Fig. 4: Anti-PD1-mIL12mut2 effectively suppresses tumor growth without toxicity.

a C57BL/6 mice were inoculated with 5 ×10⁵ MC38 tumor cells. Tumor-bearing mice (n = 5/group) were intraperitoneally treated with PBS or different doses of αPD1-mIL12mut2 on days 14, 17 and 20. The tumor growth of mice was recorded. b MC38 tumor-bearing mice (n = 4/group) were intraperitoneally treated with PBS or equimolar αPD-1 or αEGFR-mIL12mut2 or the mixture of αPD-1 and αEGFR-mIL12mut2 or αPD1-mIL12mut2 on days 14, 17 and 20. The tumor growth of mice was measured. c C57BL/6 mice were inoculated with 5 ×10⁵ MC38-EGFR5 tumor cells. Tumor-bearing mice (n = 4/group) were intraperitoneally treated with PBS or an equimolar mixture of αPD-1 and αEGFR-mIL12mut2 or αPD1-mIL12mut2 on days 14, 17, and 20. The tumor growth of mice was monitored. d Humanized mice were inoculated with 2 ×10⁶ A549 tumor cells.
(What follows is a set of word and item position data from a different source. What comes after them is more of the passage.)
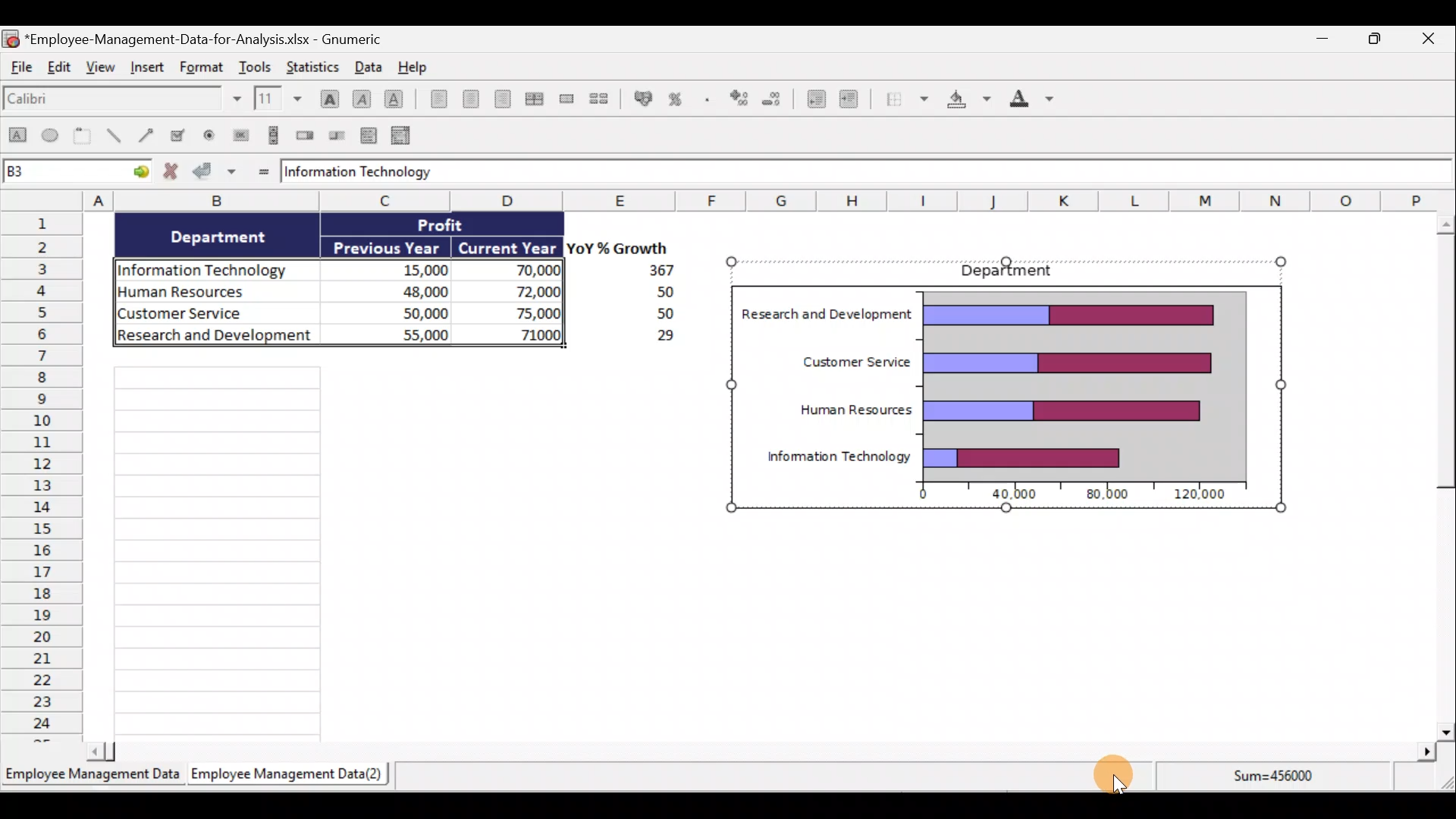  I want to click on Include a thousands separator, so click(708, 101). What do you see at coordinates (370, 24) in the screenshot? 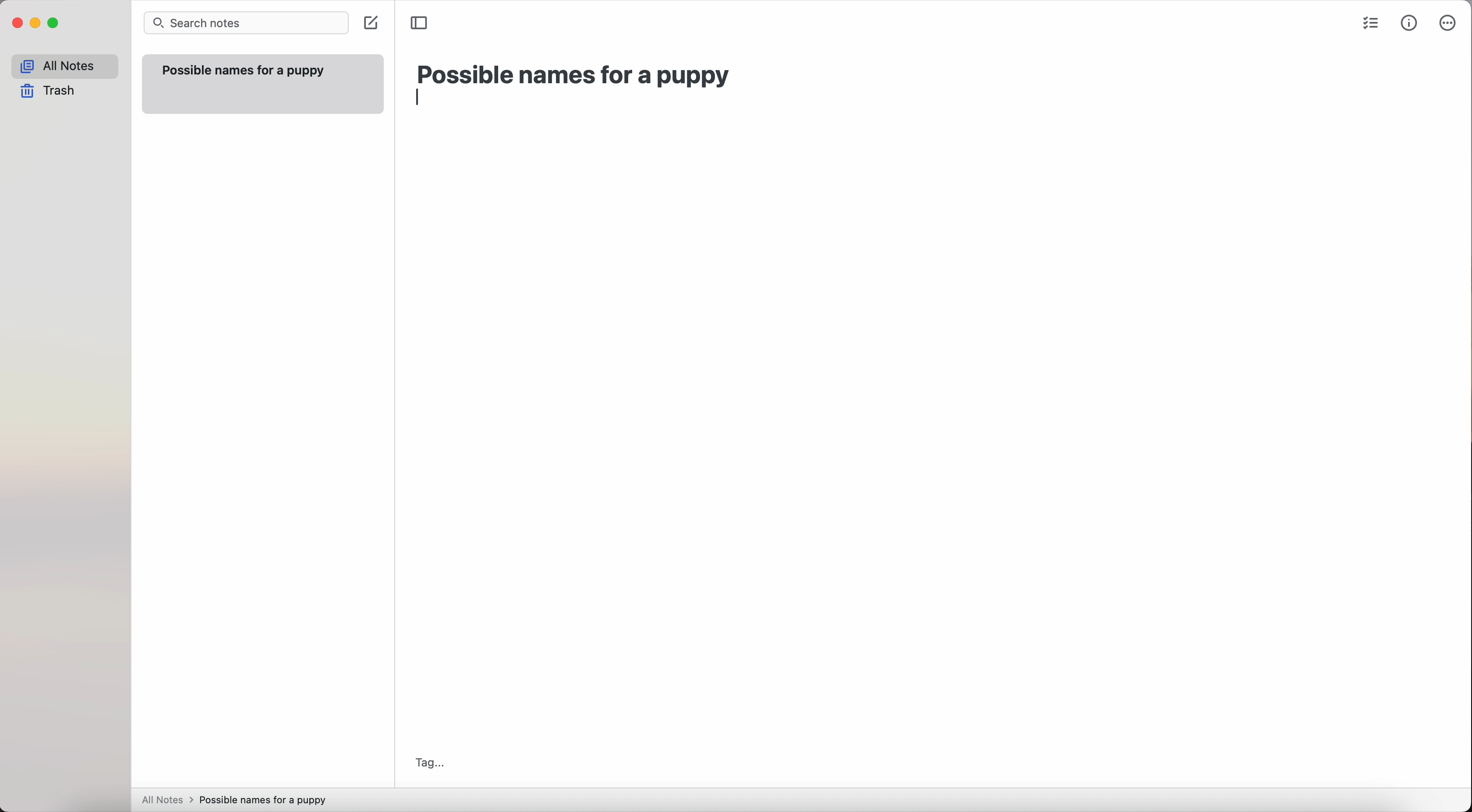
I see `create note` at bounding box center [370, 24].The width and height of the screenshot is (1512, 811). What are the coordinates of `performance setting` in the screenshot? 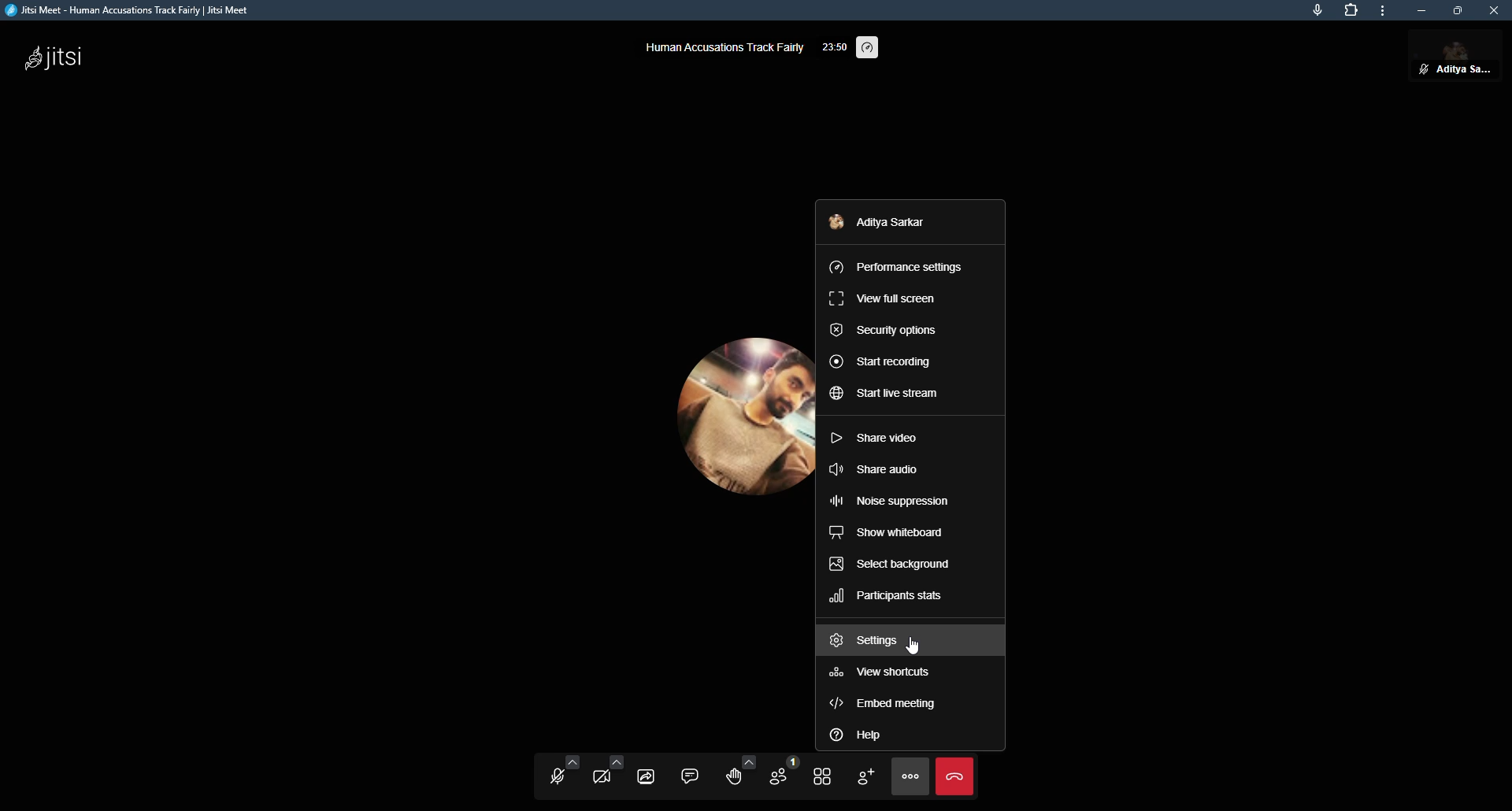 It's located at (871, 49).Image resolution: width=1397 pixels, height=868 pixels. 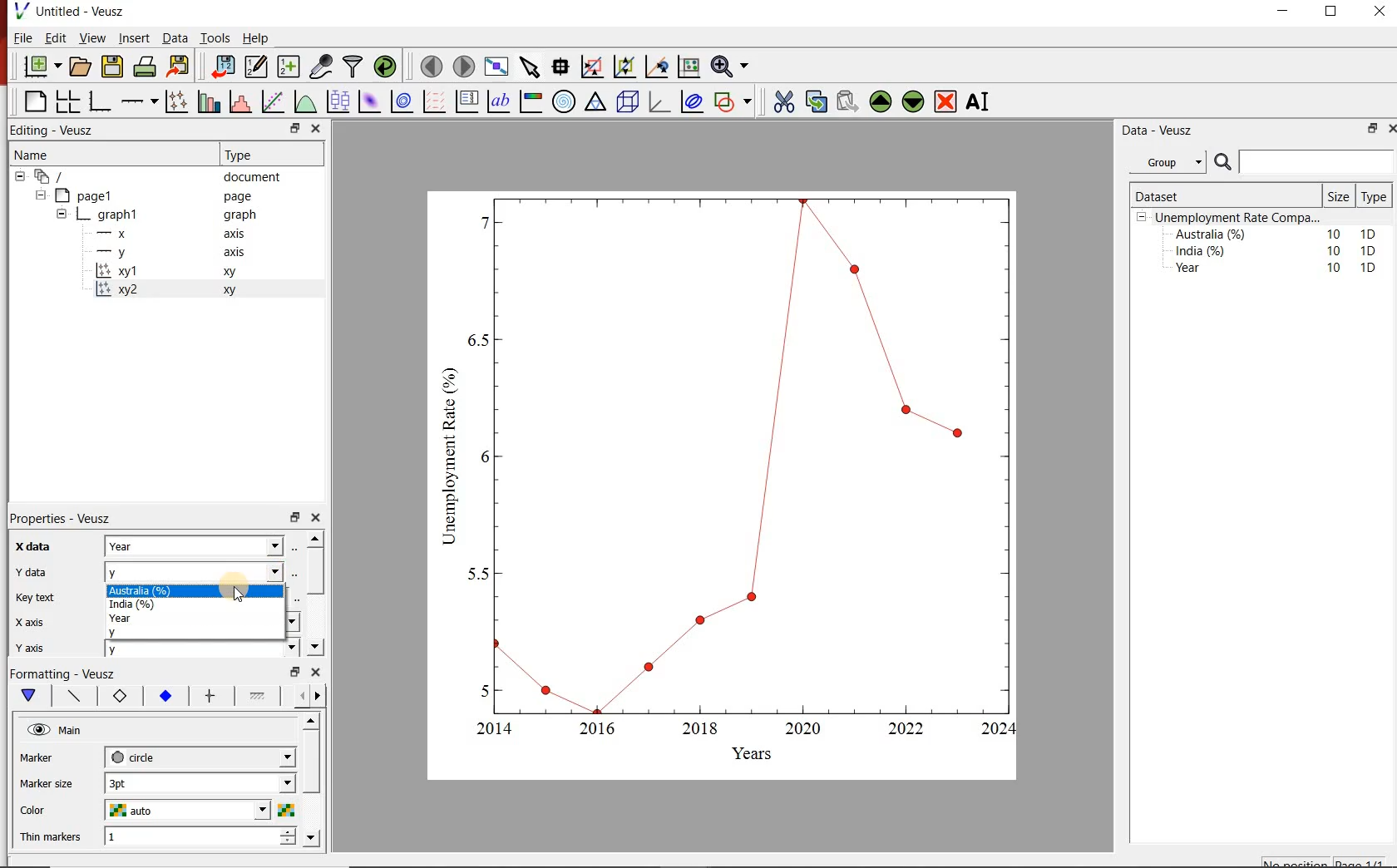 What do you see at coordinates (178, 233) in the screenshot?
I see `x axis` at bounding box center [178, 233].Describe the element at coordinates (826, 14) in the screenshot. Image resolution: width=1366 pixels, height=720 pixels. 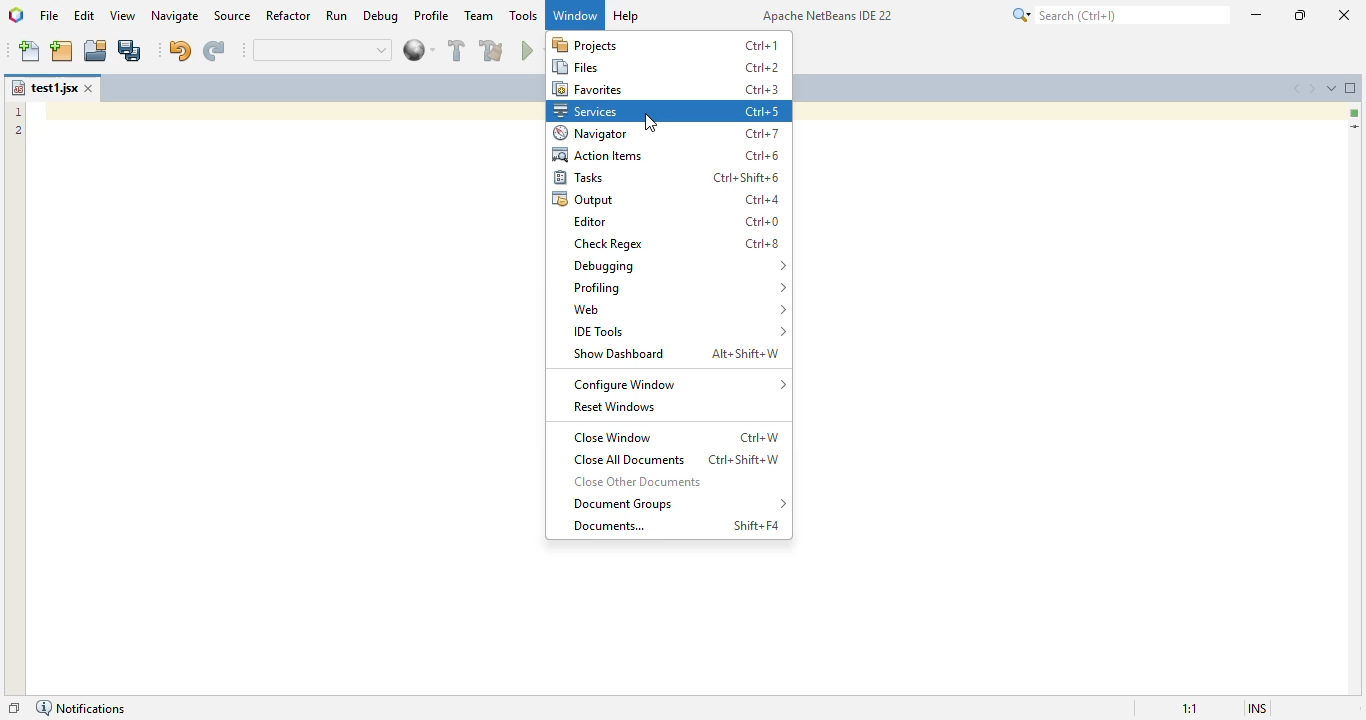
I see `Apache NetBeans IDE 22` at that location.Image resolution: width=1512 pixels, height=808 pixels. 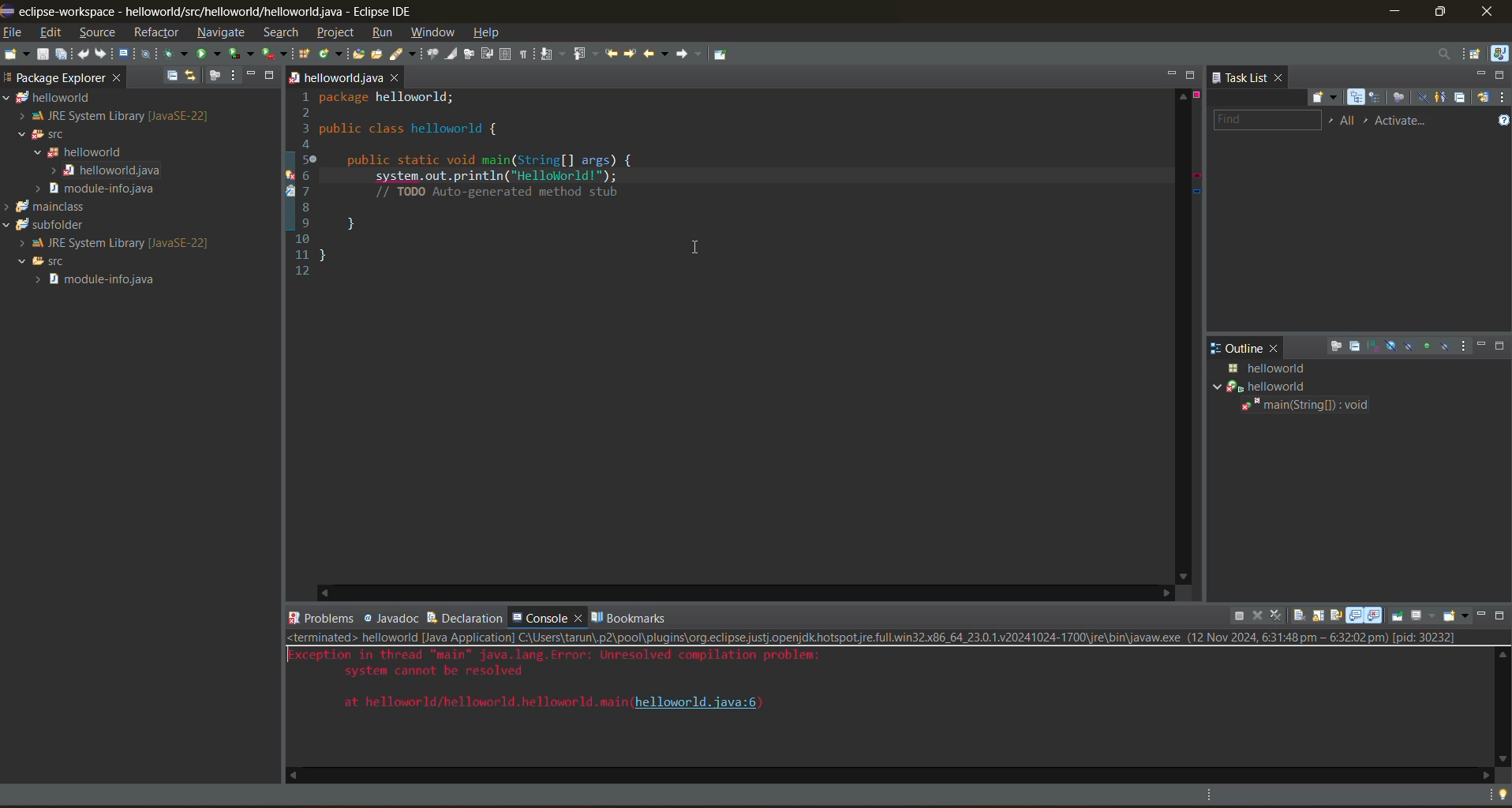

Tumor-bearing mice (n = 4/group) were intraperitoneally treated with PBS or equimolar αhPD-1 or αhPD1-hIL12mut2 on days 12, 15, 18 and 21. The tumor growth of mice was measured. e–g MC38 tumor-bearing mice (n = 3/group) were intraperitoneally treated once with PBS or 5 μg αPD1-mIL12wt or 20 μg αPD1-mIL12wt or 20 μg αPD1-mIL12mut2. e The body weight change curve of mice. f IFN-γ and g ALT in serum were measured after treatment. All data are shown as mean ± SEM from two to three independent experiments. The P value was determined by two-way ANOVA (a–g).